Un entraineur, un footballeur qui vit ou a vécu le foot au quotidien avec une expérience cumulée  de plusieurs années dans cette discipline, selon ces statuts laxiste de la Fecofa  ne peut postuler au sein de la Fecofa.

Nous avions eu à le décrier en son temps à la FECOFA. A voir de près, les statuts de la FECOFA sont loin d’être ceux d’une fédération de football.
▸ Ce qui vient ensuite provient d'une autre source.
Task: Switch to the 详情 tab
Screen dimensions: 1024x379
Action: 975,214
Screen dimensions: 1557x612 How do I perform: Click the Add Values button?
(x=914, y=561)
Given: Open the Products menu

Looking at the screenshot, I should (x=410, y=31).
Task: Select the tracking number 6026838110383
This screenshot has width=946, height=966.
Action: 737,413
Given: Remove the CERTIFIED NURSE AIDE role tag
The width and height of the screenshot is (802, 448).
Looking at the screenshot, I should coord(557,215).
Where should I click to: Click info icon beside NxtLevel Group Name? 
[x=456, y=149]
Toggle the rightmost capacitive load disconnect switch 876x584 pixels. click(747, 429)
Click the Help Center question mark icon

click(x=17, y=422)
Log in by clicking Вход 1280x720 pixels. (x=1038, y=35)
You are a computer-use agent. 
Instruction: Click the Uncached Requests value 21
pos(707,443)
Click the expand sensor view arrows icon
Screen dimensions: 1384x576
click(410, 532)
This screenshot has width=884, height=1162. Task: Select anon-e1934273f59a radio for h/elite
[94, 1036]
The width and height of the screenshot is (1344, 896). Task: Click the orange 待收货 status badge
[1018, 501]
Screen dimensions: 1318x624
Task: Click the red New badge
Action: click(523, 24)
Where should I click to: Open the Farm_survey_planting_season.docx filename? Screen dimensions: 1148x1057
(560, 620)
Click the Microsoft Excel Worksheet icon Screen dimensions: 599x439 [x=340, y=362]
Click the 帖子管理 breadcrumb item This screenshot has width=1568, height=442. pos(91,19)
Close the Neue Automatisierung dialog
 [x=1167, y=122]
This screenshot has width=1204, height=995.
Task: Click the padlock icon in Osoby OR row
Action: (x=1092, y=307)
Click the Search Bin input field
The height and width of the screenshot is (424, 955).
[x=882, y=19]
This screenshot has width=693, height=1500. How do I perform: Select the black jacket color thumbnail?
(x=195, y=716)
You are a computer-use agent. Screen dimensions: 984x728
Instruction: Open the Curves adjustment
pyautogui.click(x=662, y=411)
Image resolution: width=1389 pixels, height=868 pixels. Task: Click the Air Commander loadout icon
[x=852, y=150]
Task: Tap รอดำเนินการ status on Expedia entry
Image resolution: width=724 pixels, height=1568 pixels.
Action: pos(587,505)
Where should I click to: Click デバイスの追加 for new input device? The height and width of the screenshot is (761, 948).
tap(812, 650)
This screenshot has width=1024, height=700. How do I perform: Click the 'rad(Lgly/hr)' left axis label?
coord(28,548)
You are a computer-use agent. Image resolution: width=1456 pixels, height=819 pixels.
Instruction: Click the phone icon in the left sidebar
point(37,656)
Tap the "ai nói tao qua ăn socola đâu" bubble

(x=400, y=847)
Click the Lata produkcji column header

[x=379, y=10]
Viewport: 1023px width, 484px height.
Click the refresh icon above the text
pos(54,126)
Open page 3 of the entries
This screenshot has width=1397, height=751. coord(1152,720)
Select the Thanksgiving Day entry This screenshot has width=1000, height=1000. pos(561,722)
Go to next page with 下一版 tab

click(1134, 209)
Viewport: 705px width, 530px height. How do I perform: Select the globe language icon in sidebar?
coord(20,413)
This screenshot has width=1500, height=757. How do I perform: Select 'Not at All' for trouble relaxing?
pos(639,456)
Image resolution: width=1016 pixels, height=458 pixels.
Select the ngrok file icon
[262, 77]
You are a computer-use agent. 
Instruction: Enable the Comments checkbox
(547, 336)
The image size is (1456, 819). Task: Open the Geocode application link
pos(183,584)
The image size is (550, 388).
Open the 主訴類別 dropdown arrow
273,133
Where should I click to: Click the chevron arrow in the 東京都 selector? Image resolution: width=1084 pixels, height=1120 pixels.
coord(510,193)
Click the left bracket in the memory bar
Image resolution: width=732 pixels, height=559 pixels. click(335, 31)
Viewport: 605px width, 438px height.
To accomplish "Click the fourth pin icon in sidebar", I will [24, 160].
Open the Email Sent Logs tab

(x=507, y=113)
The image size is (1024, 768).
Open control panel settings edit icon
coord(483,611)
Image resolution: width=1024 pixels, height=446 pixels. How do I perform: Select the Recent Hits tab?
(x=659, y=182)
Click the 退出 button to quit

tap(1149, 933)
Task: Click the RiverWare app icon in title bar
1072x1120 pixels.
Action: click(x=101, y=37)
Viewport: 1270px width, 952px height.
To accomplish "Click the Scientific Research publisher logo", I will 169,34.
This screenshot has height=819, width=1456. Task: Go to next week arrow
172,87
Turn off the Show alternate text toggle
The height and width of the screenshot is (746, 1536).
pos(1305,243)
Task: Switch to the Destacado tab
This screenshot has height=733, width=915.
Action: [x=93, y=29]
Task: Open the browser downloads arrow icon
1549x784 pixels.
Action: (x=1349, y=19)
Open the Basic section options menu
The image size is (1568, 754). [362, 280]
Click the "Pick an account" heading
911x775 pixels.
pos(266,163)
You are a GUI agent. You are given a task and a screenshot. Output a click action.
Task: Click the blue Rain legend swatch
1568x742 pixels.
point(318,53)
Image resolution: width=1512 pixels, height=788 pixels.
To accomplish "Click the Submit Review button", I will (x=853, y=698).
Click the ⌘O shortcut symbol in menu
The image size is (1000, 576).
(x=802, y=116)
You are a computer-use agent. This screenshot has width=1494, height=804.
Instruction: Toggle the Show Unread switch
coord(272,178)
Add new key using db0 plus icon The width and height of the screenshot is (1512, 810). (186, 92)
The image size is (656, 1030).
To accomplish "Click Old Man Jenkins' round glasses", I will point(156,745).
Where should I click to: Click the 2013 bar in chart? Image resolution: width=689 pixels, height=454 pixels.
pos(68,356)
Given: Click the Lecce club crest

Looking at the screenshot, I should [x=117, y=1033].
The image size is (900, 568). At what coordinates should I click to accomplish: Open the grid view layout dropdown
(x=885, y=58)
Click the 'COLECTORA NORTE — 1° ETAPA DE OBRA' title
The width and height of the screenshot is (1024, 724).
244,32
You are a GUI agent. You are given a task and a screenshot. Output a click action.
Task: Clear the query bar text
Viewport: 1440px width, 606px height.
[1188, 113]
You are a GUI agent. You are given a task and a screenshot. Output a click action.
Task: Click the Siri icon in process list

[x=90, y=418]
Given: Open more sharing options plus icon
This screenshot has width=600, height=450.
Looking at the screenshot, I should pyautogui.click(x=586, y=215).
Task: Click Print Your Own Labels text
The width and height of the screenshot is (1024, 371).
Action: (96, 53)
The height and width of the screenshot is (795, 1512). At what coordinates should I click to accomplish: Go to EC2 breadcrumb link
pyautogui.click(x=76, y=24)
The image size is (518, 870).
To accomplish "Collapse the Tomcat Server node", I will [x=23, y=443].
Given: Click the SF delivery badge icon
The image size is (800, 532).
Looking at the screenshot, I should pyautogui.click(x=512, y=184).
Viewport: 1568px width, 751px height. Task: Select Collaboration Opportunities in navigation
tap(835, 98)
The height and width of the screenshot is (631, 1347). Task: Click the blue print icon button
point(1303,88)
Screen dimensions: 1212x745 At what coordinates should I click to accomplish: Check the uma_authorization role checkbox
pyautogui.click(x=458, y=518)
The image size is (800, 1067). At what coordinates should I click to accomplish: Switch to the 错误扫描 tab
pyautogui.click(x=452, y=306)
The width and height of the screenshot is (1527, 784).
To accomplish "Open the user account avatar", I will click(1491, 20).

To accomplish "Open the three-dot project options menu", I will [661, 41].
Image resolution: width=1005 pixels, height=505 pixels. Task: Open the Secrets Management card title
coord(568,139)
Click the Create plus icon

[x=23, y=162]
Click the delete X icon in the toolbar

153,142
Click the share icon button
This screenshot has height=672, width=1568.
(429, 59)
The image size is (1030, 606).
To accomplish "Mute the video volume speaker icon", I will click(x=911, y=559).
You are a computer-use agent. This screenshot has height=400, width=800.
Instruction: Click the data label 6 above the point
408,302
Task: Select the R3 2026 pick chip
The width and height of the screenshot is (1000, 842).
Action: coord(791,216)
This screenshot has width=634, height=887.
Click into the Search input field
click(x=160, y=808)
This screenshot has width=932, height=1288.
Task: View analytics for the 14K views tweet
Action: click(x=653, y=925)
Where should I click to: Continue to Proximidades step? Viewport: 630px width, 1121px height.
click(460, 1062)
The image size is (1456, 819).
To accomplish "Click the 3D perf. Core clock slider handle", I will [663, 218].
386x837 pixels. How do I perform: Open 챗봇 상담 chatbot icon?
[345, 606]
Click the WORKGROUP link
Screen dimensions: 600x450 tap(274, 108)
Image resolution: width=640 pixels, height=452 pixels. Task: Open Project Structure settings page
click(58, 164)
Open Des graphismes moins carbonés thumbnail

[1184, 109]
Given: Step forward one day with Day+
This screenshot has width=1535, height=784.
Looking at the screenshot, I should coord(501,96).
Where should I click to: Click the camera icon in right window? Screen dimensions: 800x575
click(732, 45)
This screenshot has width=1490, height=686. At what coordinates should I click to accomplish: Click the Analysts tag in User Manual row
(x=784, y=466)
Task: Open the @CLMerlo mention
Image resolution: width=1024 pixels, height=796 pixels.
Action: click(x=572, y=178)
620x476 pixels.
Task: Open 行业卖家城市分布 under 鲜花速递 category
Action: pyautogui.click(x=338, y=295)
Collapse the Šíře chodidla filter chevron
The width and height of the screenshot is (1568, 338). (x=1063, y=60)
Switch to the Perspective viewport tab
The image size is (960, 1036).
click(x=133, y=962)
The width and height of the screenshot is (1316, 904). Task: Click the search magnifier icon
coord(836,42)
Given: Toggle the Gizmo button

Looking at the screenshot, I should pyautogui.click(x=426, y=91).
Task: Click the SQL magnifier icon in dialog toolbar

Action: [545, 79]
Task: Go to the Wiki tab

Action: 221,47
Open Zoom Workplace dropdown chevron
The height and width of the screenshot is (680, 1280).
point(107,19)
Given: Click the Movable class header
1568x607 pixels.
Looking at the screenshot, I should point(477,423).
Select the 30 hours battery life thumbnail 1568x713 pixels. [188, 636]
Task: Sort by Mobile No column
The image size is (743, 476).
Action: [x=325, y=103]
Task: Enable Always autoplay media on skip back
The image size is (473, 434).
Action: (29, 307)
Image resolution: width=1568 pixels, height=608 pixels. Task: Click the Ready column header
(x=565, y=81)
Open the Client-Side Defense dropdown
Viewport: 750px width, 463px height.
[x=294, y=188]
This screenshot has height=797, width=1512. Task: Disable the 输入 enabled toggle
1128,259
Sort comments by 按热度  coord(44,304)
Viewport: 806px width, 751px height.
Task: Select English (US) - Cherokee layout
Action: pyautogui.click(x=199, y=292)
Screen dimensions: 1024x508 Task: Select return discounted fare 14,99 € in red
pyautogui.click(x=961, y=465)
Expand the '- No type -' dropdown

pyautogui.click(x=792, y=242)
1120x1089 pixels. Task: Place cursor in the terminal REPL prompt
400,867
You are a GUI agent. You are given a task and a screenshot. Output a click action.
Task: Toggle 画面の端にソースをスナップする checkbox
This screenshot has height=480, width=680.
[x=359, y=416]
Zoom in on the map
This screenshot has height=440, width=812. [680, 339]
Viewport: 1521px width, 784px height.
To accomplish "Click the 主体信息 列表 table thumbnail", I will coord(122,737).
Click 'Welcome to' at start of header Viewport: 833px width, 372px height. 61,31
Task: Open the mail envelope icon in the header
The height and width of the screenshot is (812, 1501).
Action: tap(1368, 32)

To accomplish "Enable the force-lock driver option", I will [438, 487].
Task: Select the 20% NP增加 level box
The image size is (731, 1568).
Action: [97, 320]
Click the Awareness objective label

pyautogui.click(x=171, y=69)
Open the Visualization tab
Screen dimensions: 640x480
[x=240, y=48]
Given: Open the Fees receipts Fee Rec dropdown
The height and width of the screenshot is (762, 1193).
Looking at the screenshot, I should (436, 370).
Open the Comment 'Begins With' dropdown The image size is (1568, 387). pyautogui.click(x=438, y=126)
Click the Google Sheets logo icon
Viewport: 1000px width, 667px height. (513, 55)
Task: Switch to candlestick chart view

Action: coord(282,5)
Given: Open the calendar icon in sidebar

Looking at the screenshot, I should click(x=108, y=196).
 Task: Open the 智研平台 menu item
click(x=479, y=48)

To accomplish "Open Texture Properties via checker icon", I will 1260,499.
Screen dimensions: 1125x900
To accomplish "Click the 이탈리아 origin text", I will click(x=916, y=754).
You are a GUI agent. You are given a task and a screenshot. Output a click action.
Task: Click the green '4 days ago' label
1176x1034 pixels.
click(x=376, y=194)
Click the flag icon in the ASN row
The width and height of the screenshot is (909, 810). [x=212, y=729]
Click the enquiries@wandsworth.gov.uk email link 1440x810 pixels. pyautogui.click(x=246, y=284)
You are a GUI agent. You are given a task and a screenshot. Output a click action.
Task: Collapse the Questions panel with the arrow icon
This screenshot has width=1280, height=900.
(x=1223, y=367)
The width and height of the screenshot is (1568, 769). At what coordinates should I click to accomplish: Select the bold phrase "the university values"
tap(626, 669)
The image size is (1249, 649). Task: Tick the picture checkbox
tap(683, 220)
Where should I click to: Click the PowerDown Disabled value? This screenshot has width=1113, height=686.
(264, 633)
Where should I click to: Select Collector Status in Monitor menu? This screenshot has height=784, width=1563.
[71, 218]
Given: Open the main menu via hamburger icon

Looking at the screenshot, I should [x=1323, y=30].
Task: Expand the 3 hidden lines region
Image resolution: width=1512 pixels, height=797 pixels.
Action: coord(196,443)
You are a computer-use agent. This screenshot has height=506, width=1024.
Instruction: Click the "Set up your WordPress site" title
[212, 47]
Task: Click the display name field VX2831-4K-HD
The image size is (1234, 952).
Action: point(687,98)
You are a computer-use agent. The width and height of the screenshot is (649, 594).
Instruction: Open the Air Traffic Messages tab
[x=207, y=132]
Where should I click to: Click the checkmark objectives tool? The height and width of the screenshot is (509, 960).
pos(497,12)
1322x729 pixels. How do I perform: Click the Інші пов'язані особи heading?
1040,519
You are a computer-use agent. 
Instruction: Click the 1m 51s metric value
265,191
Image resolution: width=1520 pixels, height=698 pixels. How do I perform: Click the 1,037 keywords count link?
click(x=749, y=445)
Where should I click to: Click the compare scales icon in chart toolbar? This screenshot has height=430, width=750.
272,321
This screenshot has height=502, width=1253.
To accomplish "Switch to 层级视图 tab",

Ils sont plutôt des textes conçus pour qu’un groupe de copains se pérennise à la tête du football de la RDC pour le plaisir et parce que leurs estomacs et leurs portefeuilles dépendaient de l’argent du football du congolais.

Assemblée générale pour des réformes ou rien

Le préambule des statuts type de la FIFA est plus clair là-dessus en ces termes : « Les Statuts Standard contiennent toutes les dispositions qui devraient figurer dans des textes constitutifs dignes de ce nom. » Or, les statuts de la FECOFA ne contiennent pas tous les textes des statuts type de la FIFA ; c’est que les statuts de la FECOFA sont indignes d’être le soubassement juridique devant gérer le football. Il faut donc impérativement convoquer une assemblée générale extraordinaire pour la révision des actuels statuts pour les adapter à ceux de la FIFA et des réalités du football moderne.